Potential role of aberrant mucosal immune response to SARS-CoV-2 in pathogenesis of IgA Nephropathy

Aberrant mucosal immunity has been suggested to play a pivotal role in pathogenesis of IgA nephropathy (IgAN), the most common form of glomerulonephritis worldwide. The outbreak of severe acute respiratory syndrome coronavirus (SARS-CoV-2), the causal pathogen of coronavirus disease 2019 (COVID-19), has become a global concern. However, whether the mucosal immune response caused by SARS-CoV-2 influences the clinical manifestations of IgAN patients remains unknown. Here we tracked the SARS-CoV-2 anti-receptor binding domain (RBD) antibody levels in a cohort of 88 COVID-19 patients. We found that 52.3% of the COVID-19 patients produced more SARS-CoV-2 anti-RBD IgA than IgG or IgM, and the levels of the IgA were stable during 4-41 days of infection.

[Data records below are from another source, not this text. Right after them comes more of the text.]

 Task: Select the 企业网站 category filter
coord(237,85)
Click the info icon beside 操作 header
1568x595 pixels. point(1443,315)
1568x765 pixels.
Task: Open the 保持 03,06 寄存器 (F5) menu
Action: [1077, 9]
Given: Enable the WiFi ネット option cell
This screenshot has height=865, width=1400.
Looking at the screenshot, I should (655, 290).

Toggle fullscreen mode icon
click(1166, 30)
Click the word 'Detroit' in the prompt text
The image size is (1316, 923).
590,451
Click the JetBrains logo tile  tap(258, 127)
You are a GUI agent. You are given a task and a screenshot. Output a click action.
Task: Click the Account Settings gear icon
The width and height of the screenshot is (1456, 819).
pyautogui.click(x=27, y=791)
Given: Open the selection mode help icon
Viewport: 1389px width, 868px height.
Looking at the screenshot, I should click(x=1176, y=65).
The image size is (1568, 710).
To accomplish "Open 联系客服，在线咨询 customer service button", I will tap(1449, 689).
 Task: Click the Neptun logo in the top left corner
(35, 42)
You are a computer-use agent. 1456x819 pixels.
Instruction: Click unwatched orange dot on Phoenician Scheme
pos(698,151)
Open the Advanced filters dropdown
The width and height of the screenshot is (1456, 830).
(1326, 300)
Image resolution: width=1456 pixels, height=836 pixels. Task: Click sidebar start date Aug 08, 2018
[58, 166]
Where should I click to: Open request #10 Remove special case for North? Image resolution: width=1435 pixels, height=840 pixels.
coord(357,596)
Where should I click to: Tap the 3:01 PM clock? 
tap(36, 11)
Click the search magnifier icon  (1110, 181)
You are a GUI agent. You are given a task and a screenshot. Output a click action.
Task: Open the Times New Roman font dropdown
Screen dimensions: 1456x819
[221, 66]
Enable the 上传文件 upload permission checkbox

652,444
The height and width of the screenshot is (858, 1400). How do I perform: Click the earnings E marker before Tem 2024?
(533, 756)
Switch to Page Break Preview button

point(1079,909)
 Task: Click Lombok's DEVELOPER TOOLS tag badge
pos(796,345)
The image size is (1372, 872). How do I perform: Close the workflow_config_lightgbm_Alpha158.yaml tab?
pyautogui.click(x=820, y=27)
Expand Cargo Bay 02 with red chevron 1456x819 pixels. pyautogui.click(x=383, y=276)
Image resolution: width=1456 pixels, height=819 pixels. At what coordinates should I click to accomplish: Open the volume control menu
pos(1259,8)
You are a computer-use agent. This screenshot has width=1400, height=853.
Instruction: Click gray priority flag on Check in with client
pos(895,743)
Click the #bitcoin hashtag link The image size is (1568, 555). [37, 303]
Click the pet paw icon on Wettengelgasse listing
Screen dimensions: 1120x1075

Among these IgA-dominated COVID-19 patients, we found a severe COVID-19 patient concurrent with IgAN. The renal function of the patient declined presenting with increased serum creatinine during the infection and till 7 months post infection. This patient predominantly produced anti-RBD IgA as well as total IgA in the serum compared to that of healthy controls. The analysis of the IgA-coated microbiota as well as proinflammatory cytokine IL-18, which was mainly produced in the intestine, reveals intestinal inflammation, although no obvious gastrointestinal symptom was reported. The mucosal immune responses in the lung are not evaluated due to the lack of samples from respiratory tract. Collectively, our work highlights the potential adverse effect of the mucosal immune response towards SARS-CoV-2, and additional care should be taken for COVID-19 patients with chronic diseases like IgAN.